Sep 07 Sunday
The Language of Place is a group exhibition featuring mixed media painting by Heidi Brandow (Diné & Kānaka Maoli); photography by Shaarbek Amankul (Indigenous Kyrgyz); beadwork and photography by Thomas Jones (Ho-Chunk); Indigenous Kyrgyzstani textiles designed by Amankul and Brandow and made by Kyrgyzstani artisans; and a pair of moccasins handmade by Clementine Bordeaux (Sičáŋǧu Lakótapi [Rosebud Sioux Tribe]).

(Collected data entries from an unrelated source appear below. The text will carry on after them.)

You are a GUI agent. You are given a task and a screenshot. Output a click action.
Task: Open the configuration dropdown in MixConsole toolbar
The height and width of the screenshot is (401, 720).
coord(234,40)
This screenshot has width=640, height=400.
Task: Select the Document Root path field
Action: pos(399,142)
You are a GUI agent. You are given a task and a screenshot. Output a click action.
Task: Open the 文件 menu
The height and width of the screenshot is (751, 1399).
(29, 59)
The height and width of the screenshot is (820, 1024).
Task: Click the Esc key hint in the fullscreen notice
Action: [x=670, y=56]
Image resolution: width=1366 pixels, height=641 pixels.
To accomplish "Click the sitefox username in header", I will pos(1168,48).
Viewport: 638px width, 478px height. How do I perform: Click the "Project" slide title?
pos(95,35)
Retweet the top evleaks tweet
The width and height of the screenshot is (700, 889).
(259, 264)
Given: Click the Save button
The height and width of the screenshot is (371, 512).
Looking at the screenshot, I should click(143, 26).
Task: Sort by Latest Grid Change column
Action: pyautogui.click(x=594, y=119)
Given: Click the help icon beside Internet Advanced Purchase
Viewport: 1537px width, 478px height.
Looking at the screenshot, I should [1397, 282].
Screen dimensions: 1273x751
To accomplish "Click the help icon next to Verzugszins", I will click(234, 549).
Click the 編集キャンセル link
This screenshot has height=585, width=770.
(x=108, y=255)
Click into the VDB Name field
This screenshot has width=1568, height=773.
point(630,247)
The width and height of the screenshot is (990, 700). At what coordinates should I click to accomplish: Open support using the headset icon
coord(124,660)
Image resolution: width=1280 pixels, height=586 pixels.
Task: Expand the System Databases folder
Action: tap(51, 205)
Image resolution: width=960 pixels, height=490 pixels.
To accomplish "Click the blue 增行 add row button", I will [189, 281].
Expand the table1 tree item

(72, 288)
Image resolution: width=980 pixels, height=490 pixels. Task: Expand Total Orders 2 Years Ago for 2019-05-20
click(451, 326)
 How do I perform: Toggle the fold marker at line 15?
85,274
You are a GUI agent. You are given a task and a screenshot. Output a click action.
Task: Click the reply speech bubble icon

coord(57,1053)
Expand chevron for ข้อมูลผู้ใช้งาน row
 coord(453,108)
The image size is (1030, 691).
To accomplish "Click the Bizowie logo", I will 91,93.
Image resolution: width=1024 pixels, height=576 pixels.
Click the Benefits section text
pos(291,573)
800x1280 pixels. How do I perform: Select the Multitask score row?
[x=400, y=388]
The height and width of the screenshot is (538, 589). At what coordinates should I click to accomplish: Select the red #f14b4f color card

Co-curated by Amankul and Brandow, this exhibition examines how land, history, and cultural knowledge inform and shape the creative processes of four artists whose practices are intricately embedded in their relationships with land and environment.
In the display case in August and September, VGPL features John Segell, a Santa Fe potter and member of the Eldorado Arts and Crafts Association. Segell crafts decorative and functional high-temperature stoneware fired to cone 10 (2350 degrees) in his own hand-built sprung arch kiln. Segell received a BFA in Ceramics from University of Wisconsin, studying for four years under Don Reitz. After moving to Santa Fe in 1980 and raising a family, John continued his enthusiasm for ceramics continuing to throw pots -- to the benefit of friends and family, while working in the hospitality industry. Now retired, he is focused on renewing his love of clay and working full time in his studio (#46 on the Eldorado Studio Tour). Visit the artist’s website to see more of his work.
Sep 08 Monday
Markings from Fire is an exhibition of wood-fired ceramics, charcoal drawings, 3-D printed flasks, and a sound installation by multimedia artist and former United States Forest Service firefighter Avi Farber. In this exhibition, Farber brings his experience of working in the burn scar of the most devastating fire in New Mexico’s history, the 2022 Calf Canyon/Hermits Peak Fire, and its aftermath, to form & concept to better understand humanity’s role within the natural world. Through ceramic works made from prehistoric minerals, ruins, locally sourced clays, and wood preserved using a burning technique similar to the Japanese practice of shou sugi ban, Farber creates a portrait of fire’s direct and obtuse impacts on public land, private residences, and natural and man-made landscapes. Together, these works invite viewers to reflect on themes of impermanence and existential meaning on various scales of time, from a single human’s experience of a tragic event to Earth’s genesis and its eons of environmental transformation that impact us all and call for deep collective reflection.